Principle:Volcengine Verl Sandbox Code Execution
| Knowledge Sources | |
|---|---|
| Domains | Agentic_RL, Tool_Use, Code_Execution |
| Last Updated | 2026-02-07 18:00 GMT |
Overview
A tool integration pattern that enables LLM agents to execute generated code in a sandboxed environment during reinforcement learning training.
Description
Sandbox Code Execution is a pattern used in agentic RL training where the model generates code as part of its reasoning process, and that code is executed in an isolated sandbox to produce results. The pattern involves:
- Code extraction — Parsing the model's text output to find code blocks (typically in markdown fences)
- Sandbox submission — Sending the extracted code to an external execution service via HTTP
- Result capture — Collecting stdout and stderr from the execution and returning them to the agent loop
- Safety isolation — The code runs in a remote sandbox, not on the training host
This pattern is essential for training agents that solve math or programming problems by writing and testing code iteratively.
Usage
Use this principle when building agentic RL training pipelines where the model needs to execute code as a tool during multi-turn rollouts. It requires an external sandbox execution service (e.g., Sandbox Fusion) running at a configured URL.
Theoretical Basis
Pseudo-code Logic:
# Abstract sandbox execution pattern (NOT real implementation)

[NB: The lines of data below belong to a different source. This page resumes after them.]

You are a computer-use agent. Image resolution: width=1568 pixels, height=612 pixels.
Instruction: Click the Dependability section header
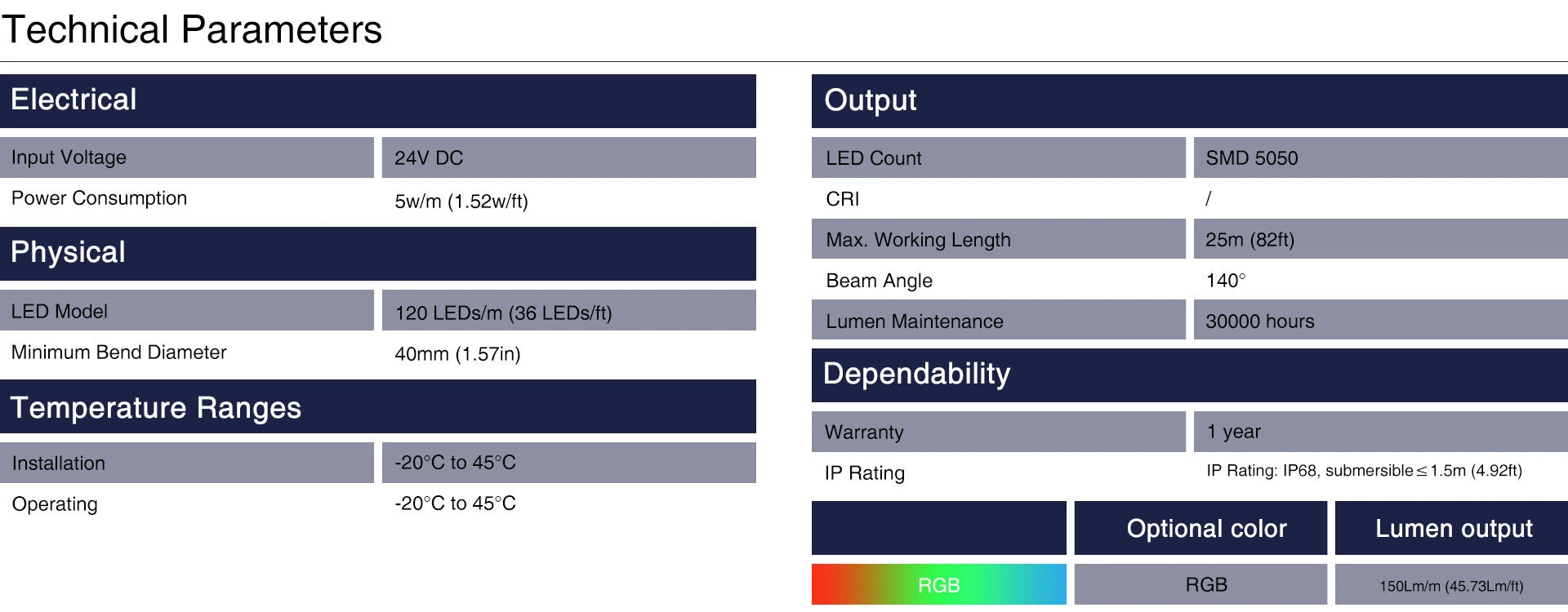tap(916, 375)
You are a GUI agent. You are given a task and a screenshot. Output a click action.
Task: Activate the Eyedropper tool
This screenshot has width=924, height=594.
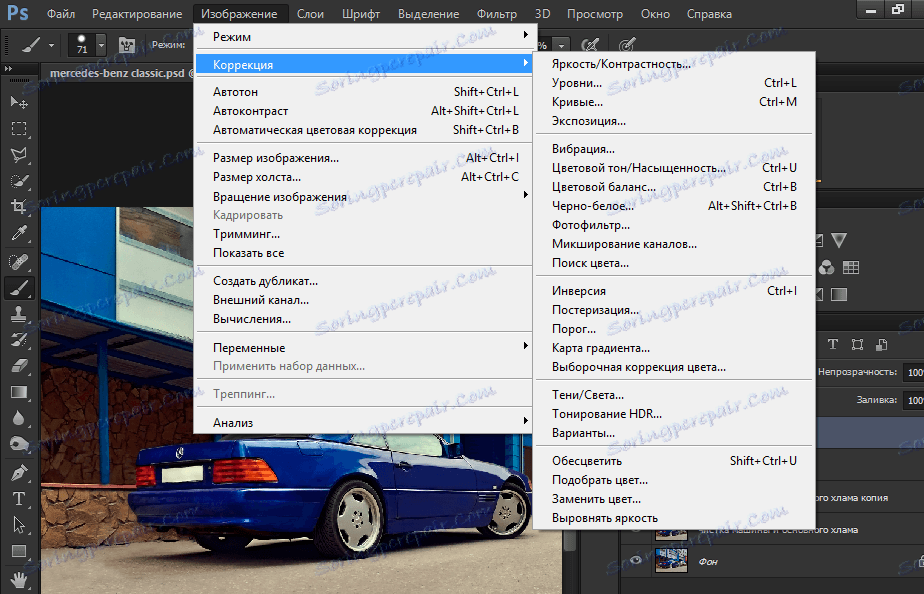click(x=19, y=234)
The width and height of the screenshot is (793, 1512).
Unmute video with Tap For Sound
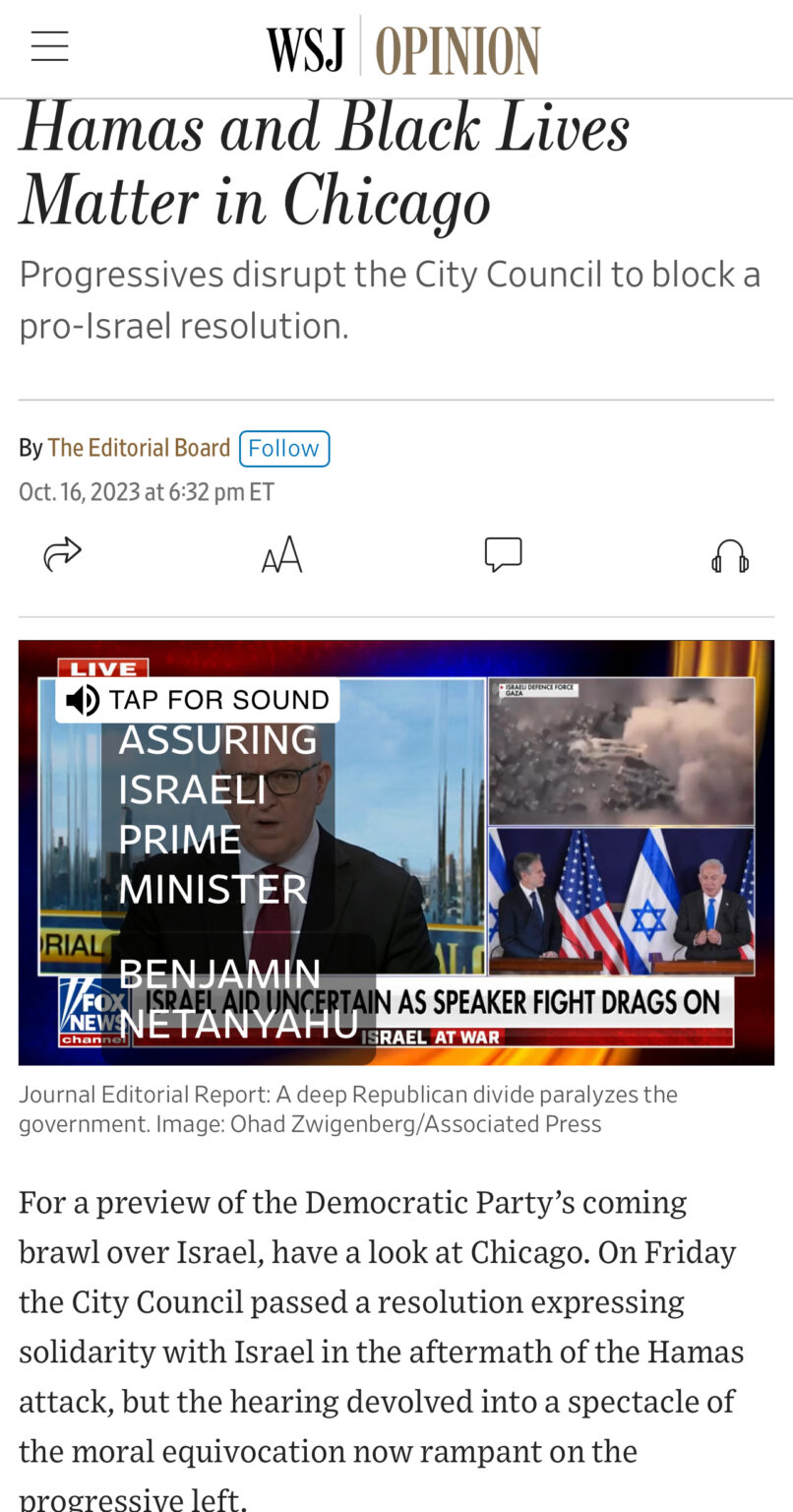coord(198,700)
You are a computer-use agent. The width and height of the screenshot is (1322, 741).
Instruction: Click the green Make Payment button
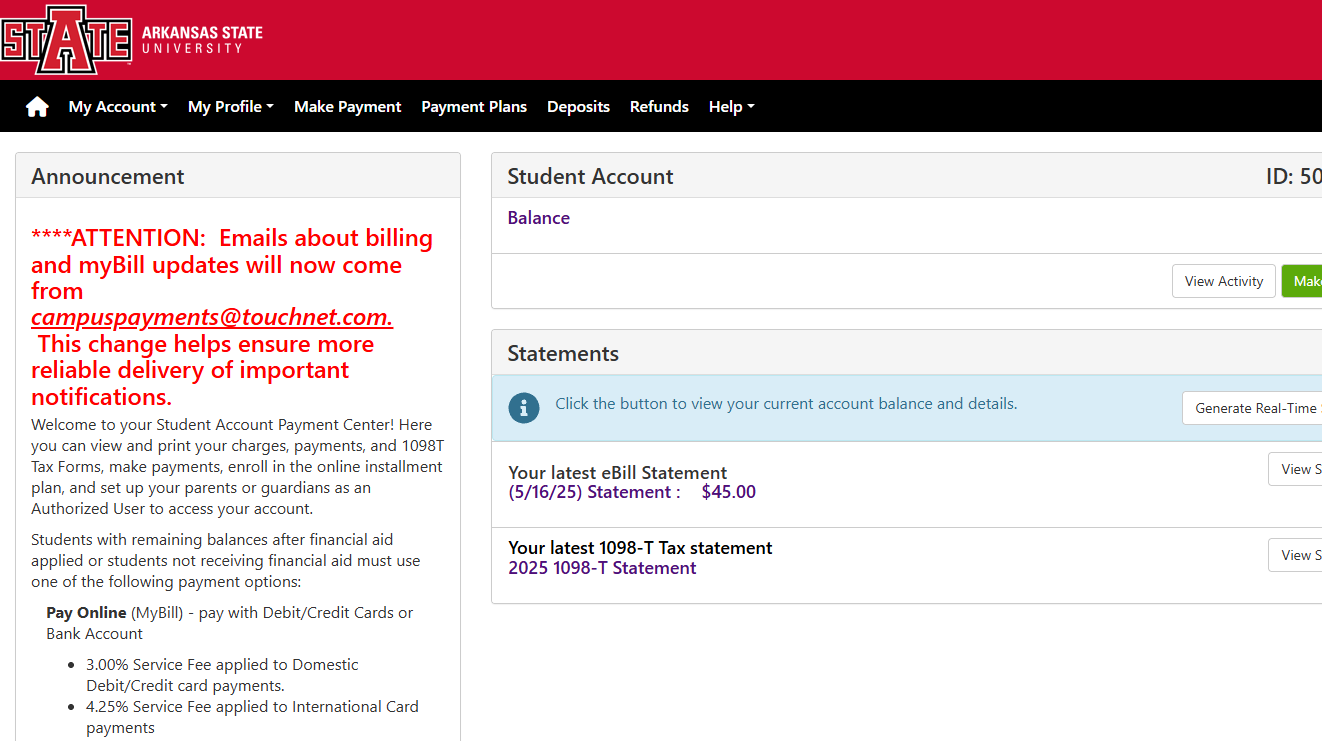(x=1302, y=281)
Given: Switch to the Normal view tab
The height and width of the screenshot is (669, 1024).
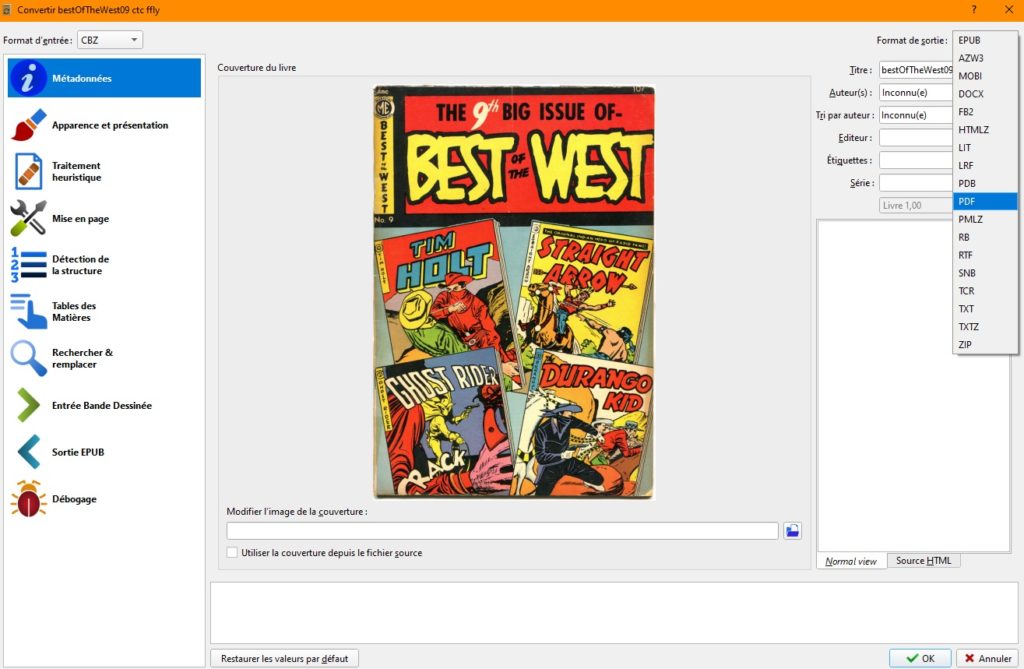Looking at the screenshot, I should point(850,561).
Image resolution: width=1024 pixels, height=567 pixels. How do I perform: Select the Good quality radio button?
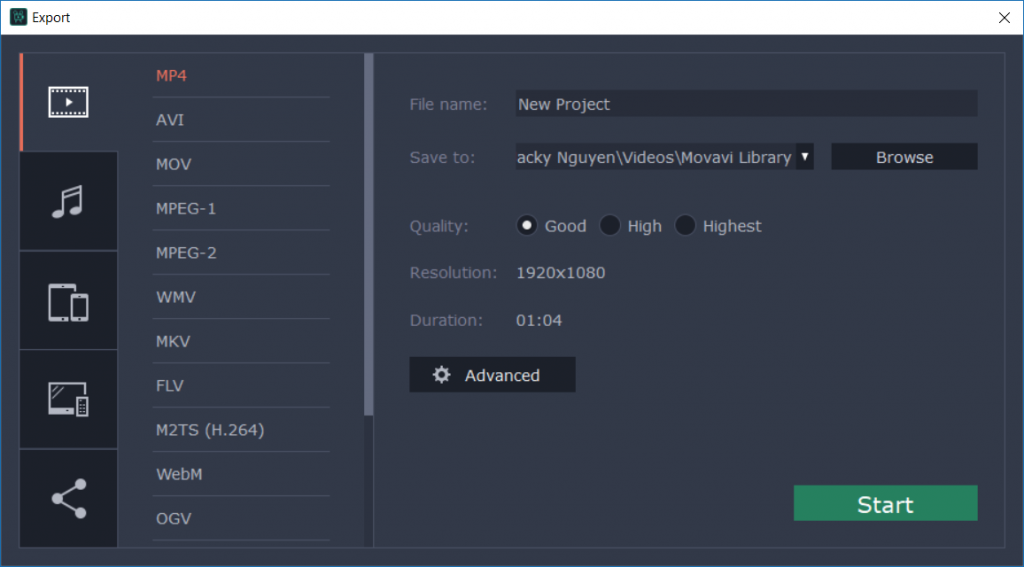[527, 226]
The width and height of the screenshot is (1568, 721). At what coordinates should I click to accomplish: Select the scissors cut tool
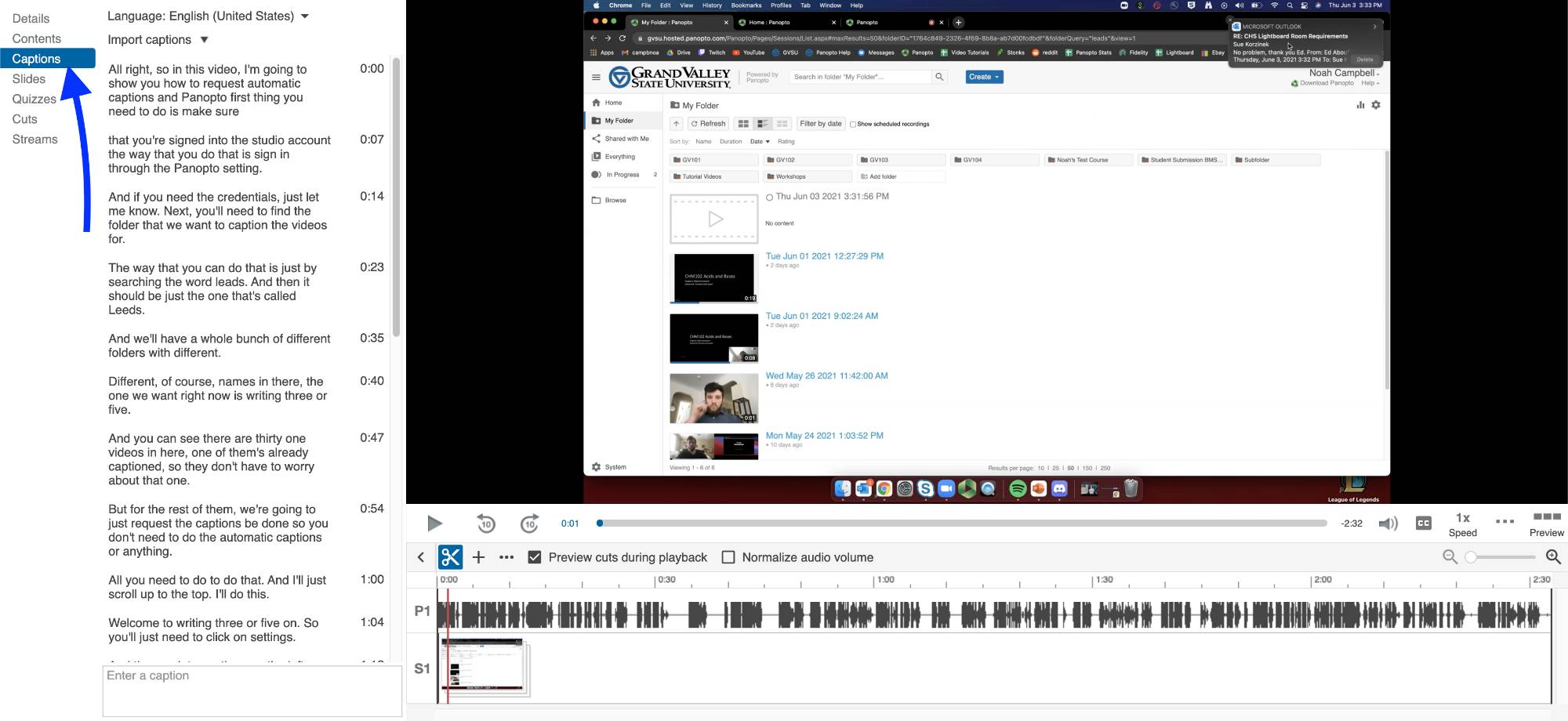tap(451, 557)
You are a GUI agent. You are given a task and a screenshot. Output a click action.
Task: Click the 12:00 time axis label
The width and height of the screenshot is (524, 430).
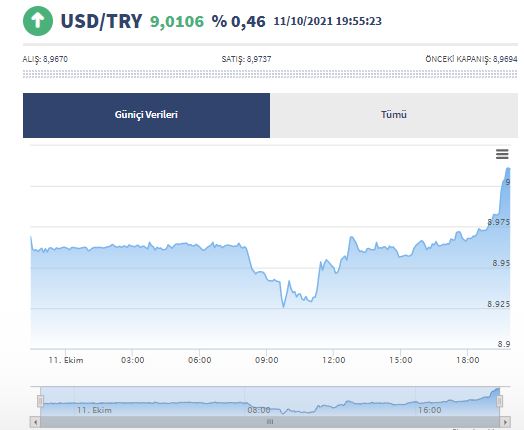coord(334,360)

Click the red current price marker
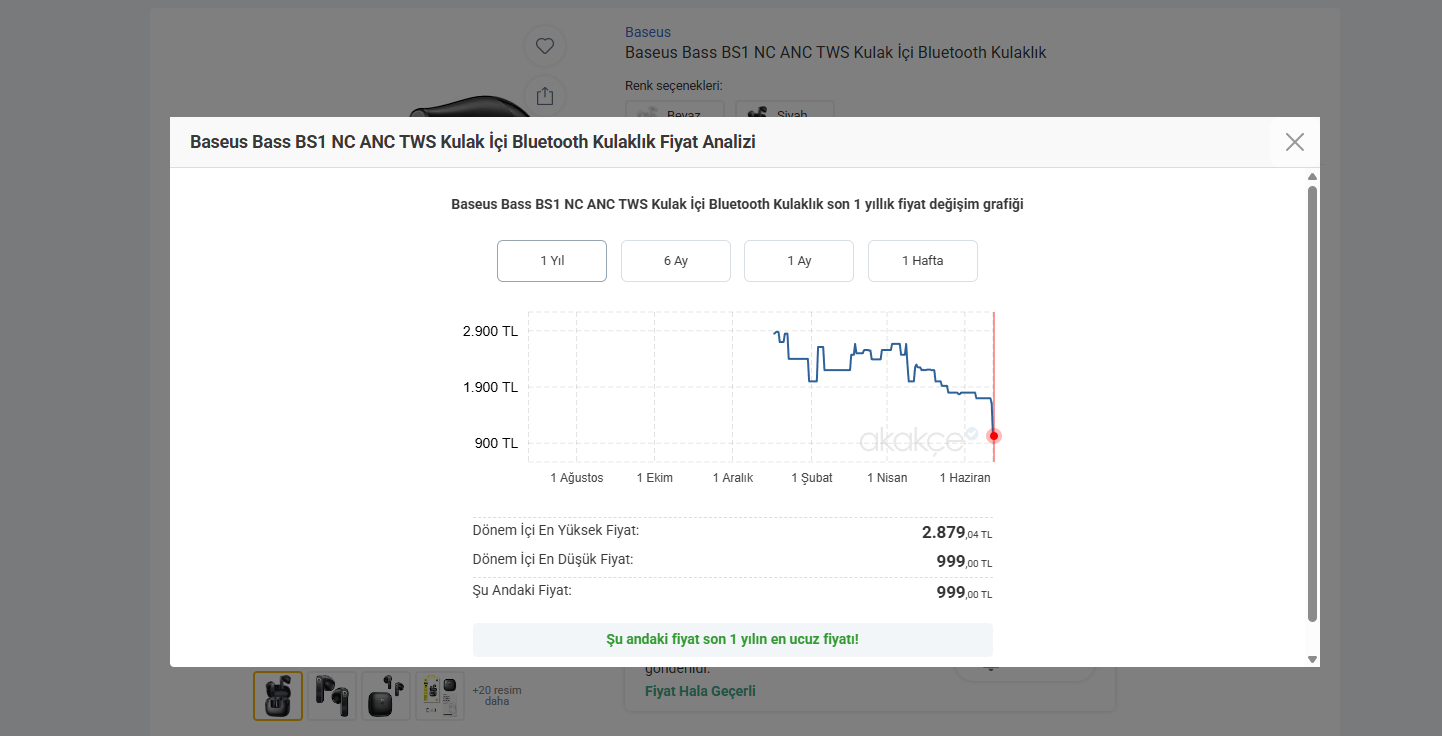pos(993,436)
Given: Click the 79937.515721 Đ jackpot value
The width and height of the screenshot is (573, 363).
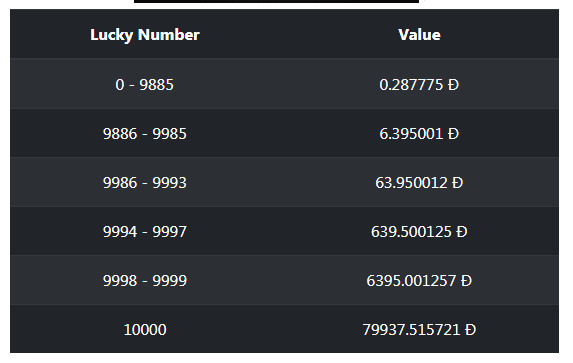Looking at the screenshot, I should (419, 329).
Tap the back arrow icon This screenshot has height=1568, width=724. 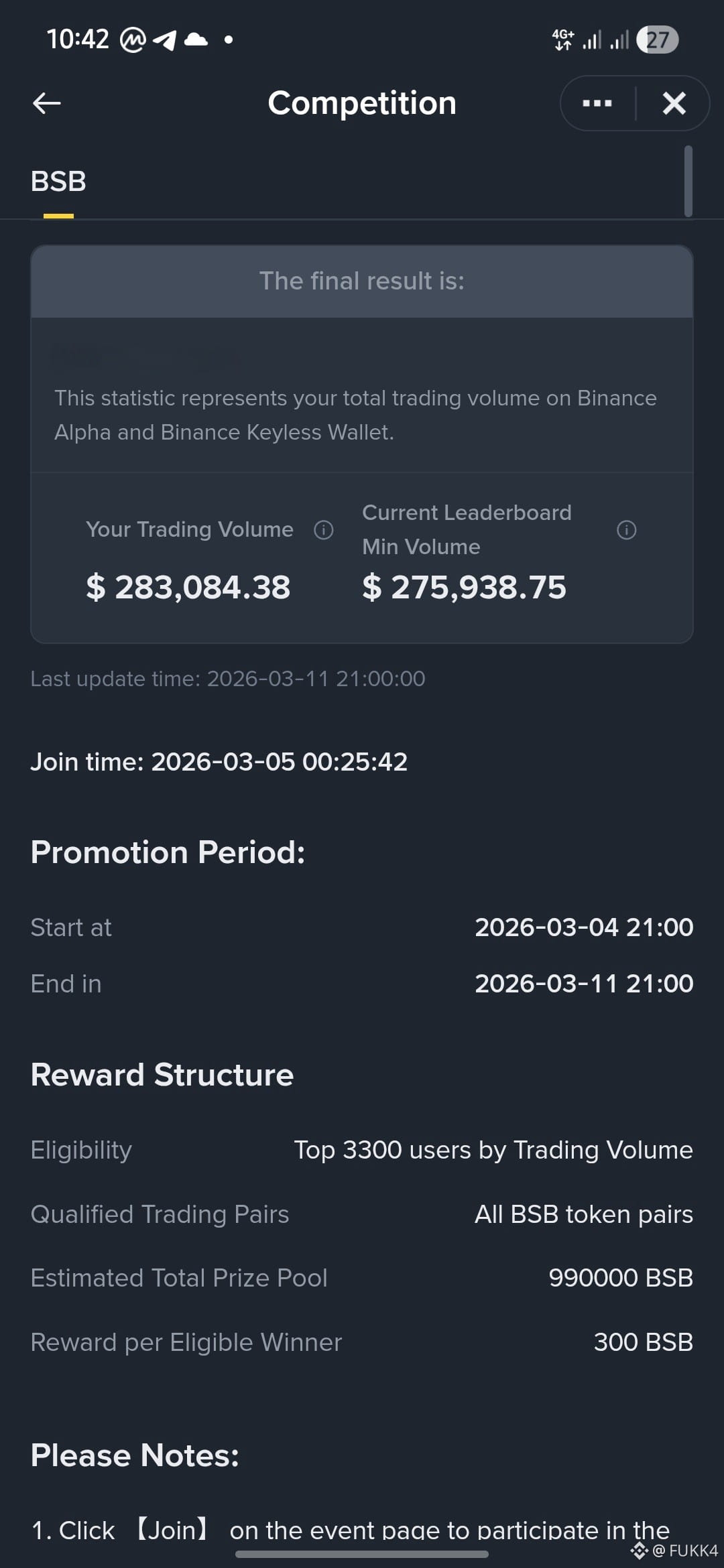(47, 103)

def execute_tool(model_output: str) -> str:
# 1. Extract code from model response
code = extract_code_blocks(model_output)
# 2. Submit to sandbox
result = sandbox_service.execute(code)
# 3. Return execution output
return result.stdout + result.stderr
The key design decision is that the tool returns raw execution output without interpreting it, allowing the model to reason about errors and iterate in subsequent turns.